I had to leave a BPD supper group on Facebook earlier today. I posted something there this morning about my frustrations with the transgender and wider LGBT community and how that has impacted my BPD and mental health.
At first, the responses were good. But then people started doing exactly what I’d asked them NOT to do – they started talking about acceptance and making assumptions that my life must be difficult because I’m transgender. And I got the usual “keep being you” pat on the back, which is insulting and invalidating, just like being told that I’m brave.
Unfortunately, there were members of the LGBT community in the group, including transgender people. As I grew increasingly frustrated that no one was listening to what I was saying, the swarming attacks began. I was called rude, told to leave the group by people who weren’t even moderators and told to move to Russia by a lesbian (lesbians and gay men are often extremely biphobic and transphobic, from experience).
I got upset and lost it. A couple of people from the group messaged me afterwards and just validated my insecurities pertaining to how ugly I am.
I feel like nobody on earth understands me or my point of view. People see the transgender community as a place of vulnerable people that would never hurt a fly, but I’ve had so many bad experiences with transgender people across the spectrum since I finally came out in June 2013 and started seeking support. I got absolutely nothing in terms of support when I needed it during my first 2 years of transition, especially. The transgender individuals I met all hurt me, whether it was intentional or unintentional.
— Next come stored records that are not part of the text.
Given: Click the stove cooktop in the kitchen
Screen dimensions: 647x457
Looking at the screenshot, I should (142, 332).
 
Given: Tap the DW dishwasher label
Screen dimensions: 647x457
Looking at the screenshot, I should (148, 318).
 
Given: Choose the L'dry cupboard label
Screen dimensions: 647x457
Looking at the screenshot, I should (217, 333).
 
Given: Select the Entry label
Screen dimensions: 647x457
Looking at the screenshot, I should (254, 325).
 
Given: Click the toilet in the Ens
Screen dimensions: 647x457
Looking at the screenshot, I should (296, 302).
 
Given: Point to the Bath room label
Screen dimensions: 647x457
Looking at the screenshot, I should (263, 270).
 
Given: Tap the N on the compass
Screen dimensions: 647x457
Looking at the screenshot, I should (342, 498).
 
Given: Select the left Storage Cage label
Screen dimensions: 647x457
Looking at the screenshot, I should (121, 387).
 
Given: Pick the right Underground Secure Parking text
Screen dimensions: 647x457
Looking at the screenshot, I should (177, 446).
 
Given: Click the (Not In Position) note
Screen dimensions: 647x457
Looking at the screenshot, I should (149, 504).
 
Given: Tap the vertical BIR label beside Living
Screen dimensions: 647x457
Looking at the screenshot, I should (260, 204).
I thought I’d found a degree of solace in that group, until I made the mistake of discussing my problems with the transgender and LGBT community. Of course people will get offended by that or will misconstrue it as hate-based transphobia when it is more of a fear of transgender people and resentment for the way I’ve been treated. I wish I’d have remained stealth in that group, because it was a place to discuss BPD Issues and I could relate to many of the people there.
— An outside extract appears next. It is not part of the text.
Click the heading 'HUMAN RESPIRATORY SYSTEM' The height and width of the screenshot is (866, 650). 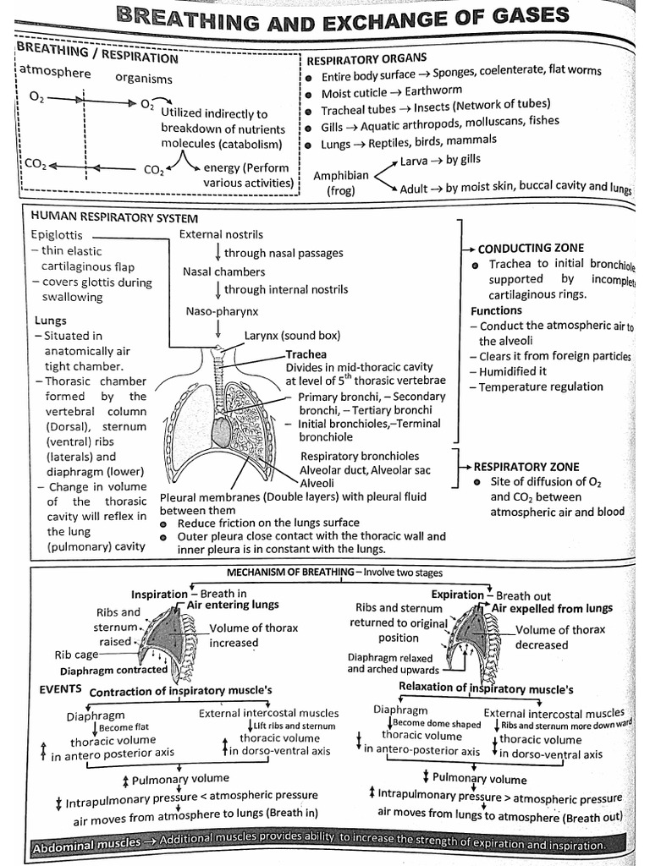(x=113, y=217)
I’m always held to much higher standards than others when it comes to how I behave. BPD, PTSD and the transgender curse are a bad combination. People don’t get that I don’t want to talk about transition. I’m not interested in transgender groups or transgender friends. I wish people would stop pushing it on me every time I express how lonely and worthless I feel. Unfortunately, when so many people in a particular group hurt you (intentionally or not), you’re going to start fearing that group and wanting nothing to do with them. If you want to accuse me of internalized transphobia, I won’t argue with you, but it’s borne out of fear for my own mental health and wanting to avoid my biggest trigger, not hatred.
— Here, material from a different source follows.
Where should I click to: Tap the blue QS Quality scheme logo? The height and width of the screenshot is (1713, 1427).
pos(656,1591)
I’m fed up with not fitting in anywhere. I don’t like feeling marginalized and socially isolated. I can no longer chalk it down to bad luck that I’ve never been able to find solace in the LGBT community or among other people with mental illnesses. I accept that it’s me; I’m broken, ugly and have nothing to offer as a friend or anything more. It’s less to do with being transgender and more to do with being defective and unworthy of anything more than words on a screen. All the therapy and all the medication in the world will never help me fit in, when I’m obviously so defective and physically repulsive to people. Spending the holidays completely isolated was a wake up call: welcome to the rest of your life.
It is human nature to need to fit in. Those who claim otherwise have probably never been marginalized or faced prolonged social isolation and loneliness. Those who glorify being diffewnt are almost certainly people who have a choice and a degree of privilege.